Ce régime d’exonération permet, par décision anticipée des autorités belges portant sur l’application des lois fiscales aux opérations et aux situations qu'ils envisagent, « aux sociétés résidentes belges faisant partie d'un groupe multinational et aux établissements stables belges de sociétés résidentes étrangères faisant partie d'un groupe multinational de réduire leur base imposable en Belgique en déduisant leurs bénéfices excédentaires des bénéfices qu'ils ont réellement enregistrés ». Ces bénéfices excédentaires sont déterminés « en estimant le bénéfice moyen hypothétique qu'une entreprise autonome exerçant des activités comparables pourrait réaliser dans des circonstances comparables et en soustrayant ce montant du bénéfice réellement enregistré par l'entité belge d'un groupe concernée ».
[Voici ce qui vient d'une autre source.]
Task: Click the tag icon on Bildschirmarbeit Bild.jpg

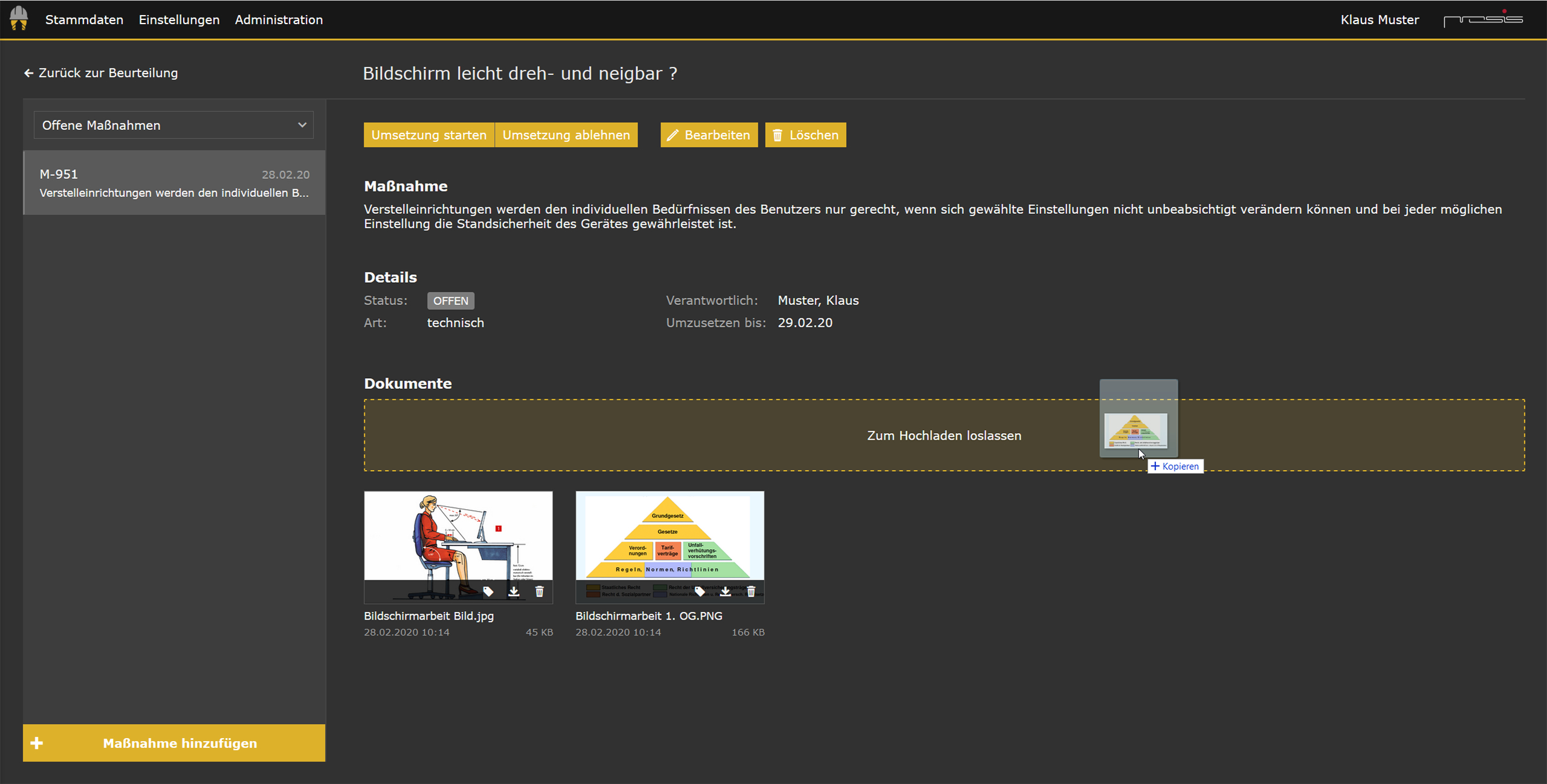Action: tap(488, 592)
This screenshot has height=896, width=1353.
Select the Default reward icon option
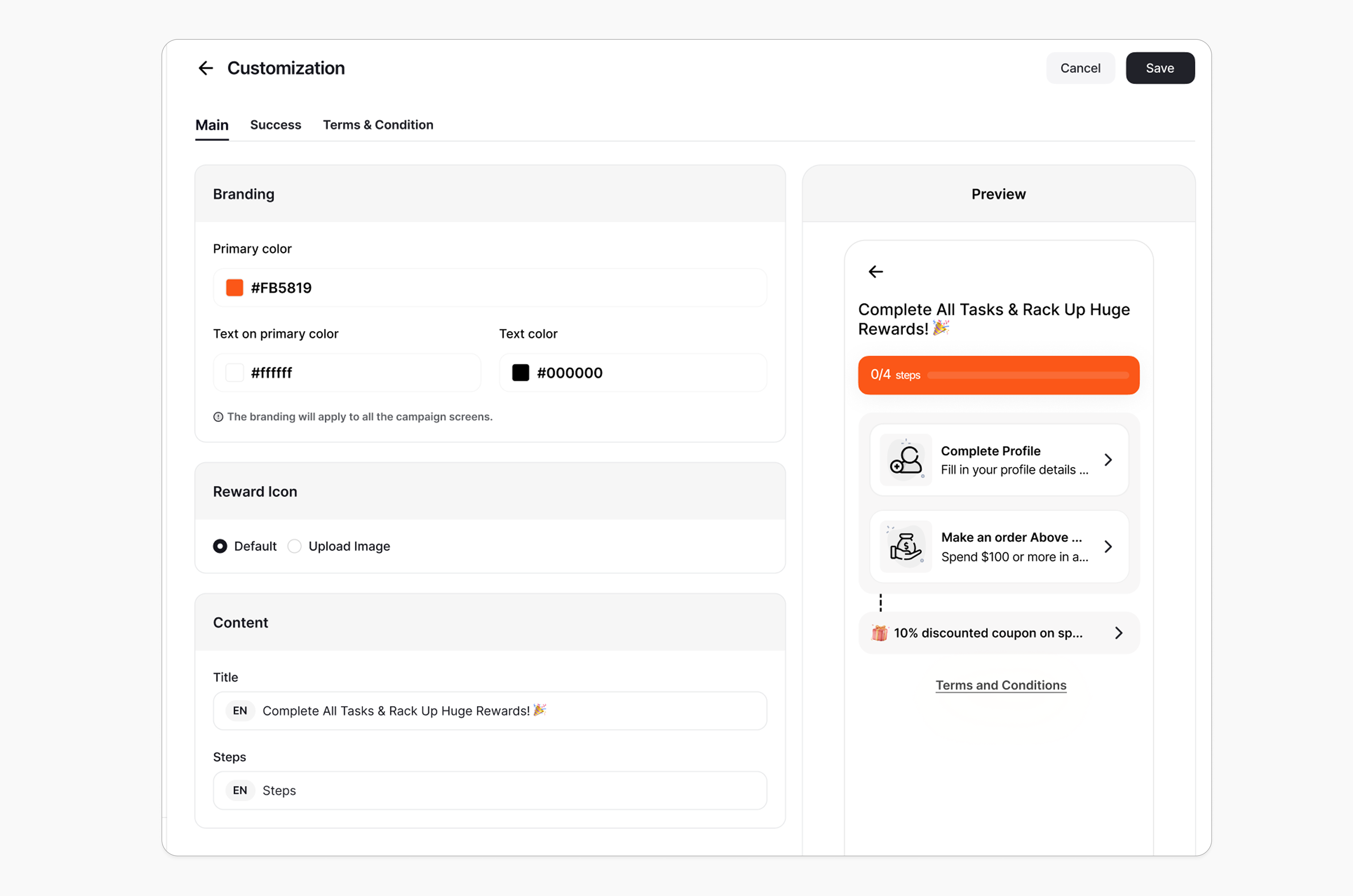[220, 546]
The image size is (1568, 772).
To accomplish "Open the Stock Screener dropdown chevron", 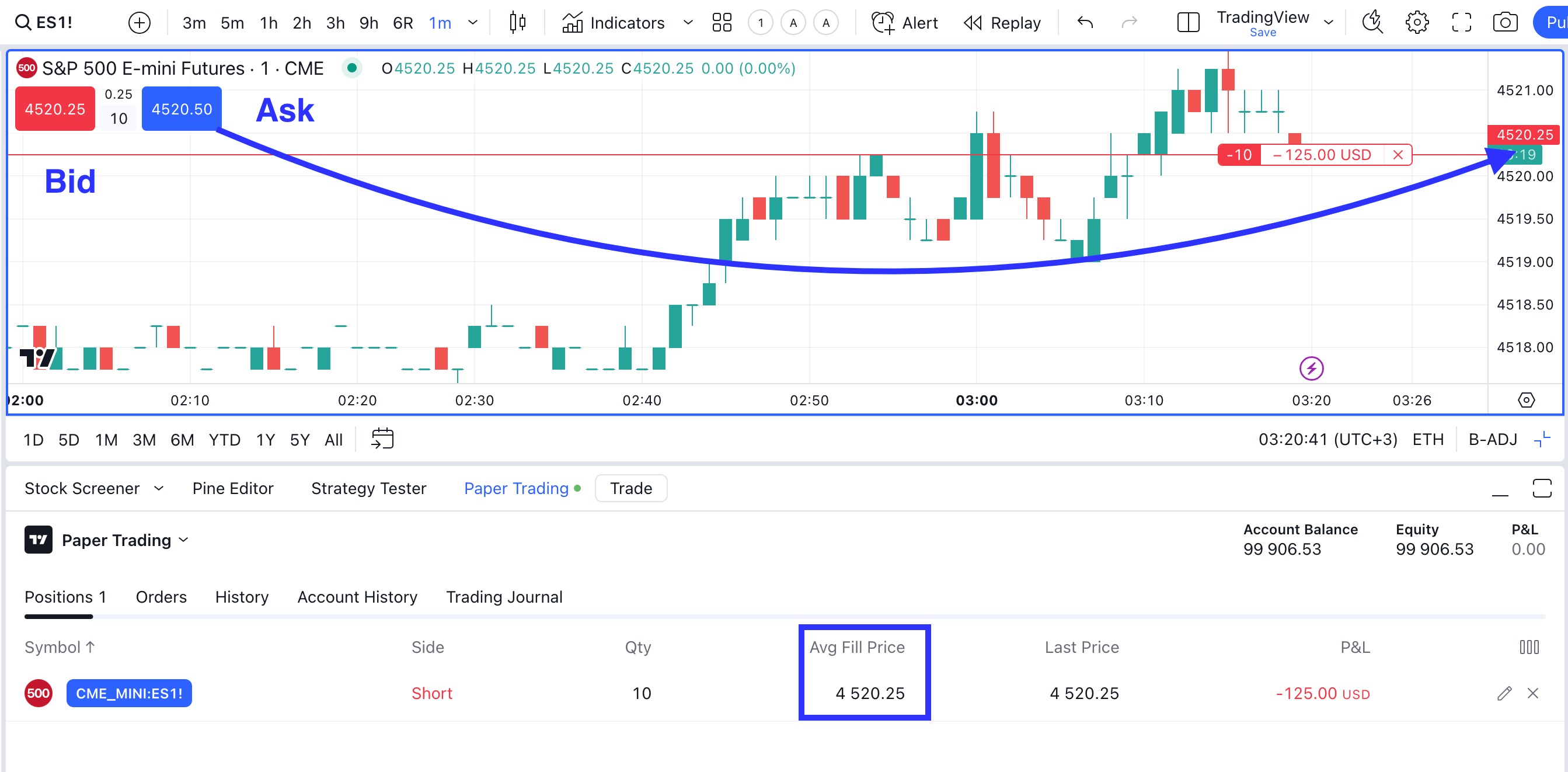I will point(159,488).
Dans sa décision, la Commission considérait que ces exonérations fiscales constituaient un régime d’aide d’Etat au sens de l’article 107 du Traité sur le fonctionnement de l’Union européenne (TFUE)(3), incompatible avec le marché intérieur et illégal, car ne respectant pas les dispositions du règlement 2015/1589 du Conseil, relatif aux aides d’Etat(4). Ce règlement définit notamment la notion de régime d’aide comme « toute disposition sur la base de laquelle, sans qu'il soit besoin de mesures d'application supplémentaires, des aides peuvent être octroyées individuellement à des entreprises, définies d'une manière générale et abstraite dans ladite disposition et toute disposition sur la base de laquelle une aide non liée à un projet spécifique peut être octroyée à une ou plusieurs entreprises pour une période indéterminée et/ou pour un montant indéterminé ». La Commission demandait également à la Belgique de récupérer les aides octroyées.

Saisi par la Belgique d’un recours en annulation, le TUE annule la décision de la Commission considérant, pour plusieurs raisons, que le dispositif belge appelait « des mesures d’application supplémentaires », excluant de fait l’existence d’un régime d’aide au sens du règlement 2015/1589.

Selon le TUE, des mesures d’application supplémentaires étaient nécessaires de la part des autorités belges car :
- le dispositif d’exonération ne prévoyait pas tous les éléments essentiels nécessaires à son application ;
- l’administration fiscale belge disposait d’une marge d’appréciation « sur l’ensemble des éléments essentiels du système d’exonération en question leur permettant d’influencer les caractéristiques, le montant et les conditions dans lesquelles l’exonération était accordée » ;
- les bénéficiaires de ce régime n’étaient pas identifiables « de manière générale et abstraite » ;
- aucun élément ne permet de conclure à une « ligne systématique de conduite » des autorités belges pour accorder ces exonérations fiscales.

Le TUE juge donc que la Commission a considéré à tort que le système belge relatif aux bénéfices excédentaires constituait un régime d’aide. Il annule la décision 2016/1699 de la Commission.